→ Work required
Copy exactly the last part of the entries, starting from the line with "Given: Toggle the browser extensions icon" and including the final line.
[[ Information shown, beginning ]]
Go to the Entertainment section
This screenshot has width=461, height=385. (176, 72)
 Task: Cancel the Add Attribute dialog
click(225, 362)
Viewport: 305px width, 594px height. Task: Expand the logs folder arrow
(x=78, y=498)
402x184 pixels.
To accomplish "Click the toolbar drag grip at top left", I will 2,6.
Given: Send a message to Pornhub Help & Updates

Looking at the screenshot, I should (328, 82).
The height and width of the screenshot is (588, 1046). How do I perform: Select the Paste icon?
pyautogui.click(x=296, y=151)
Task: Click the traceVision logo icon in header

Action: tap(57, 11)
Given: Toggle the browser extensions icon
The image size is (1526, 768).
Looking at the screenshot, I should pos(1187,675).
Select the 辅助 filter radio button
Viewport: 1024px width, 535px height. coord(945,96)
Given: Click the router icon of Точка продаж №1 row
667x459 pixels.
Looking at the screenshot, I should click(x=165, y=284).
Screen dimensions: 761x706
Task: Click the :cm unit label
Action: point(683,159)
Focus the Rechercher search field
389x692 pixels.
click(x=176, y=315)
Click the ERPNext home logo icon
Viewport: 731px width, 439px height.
[[ Information shown, end ]]
→ Response for this exercise
Given: Toggle the browser extensions icon
The image size is (1526, 768).
Looking at the screenshot, I should pos(1187,675).
Select the 辅助 filter radio button
Viewport: 1024px width, 535px height. coord(945,96)
Given: Click the router icon of Точка продаж №1 row
667x459 pixels.
Looking at the screenshot, I should click(x=165, y=284).
Screen dimensions: 761x706
Task: Click the :cm unit label
Action: point(683,159)
Focus the Rechercher search field
389x692 pixels.
click(x=176, y=315)
Click the ERPNext home logo icon
Viewport: 731px width, 439px height.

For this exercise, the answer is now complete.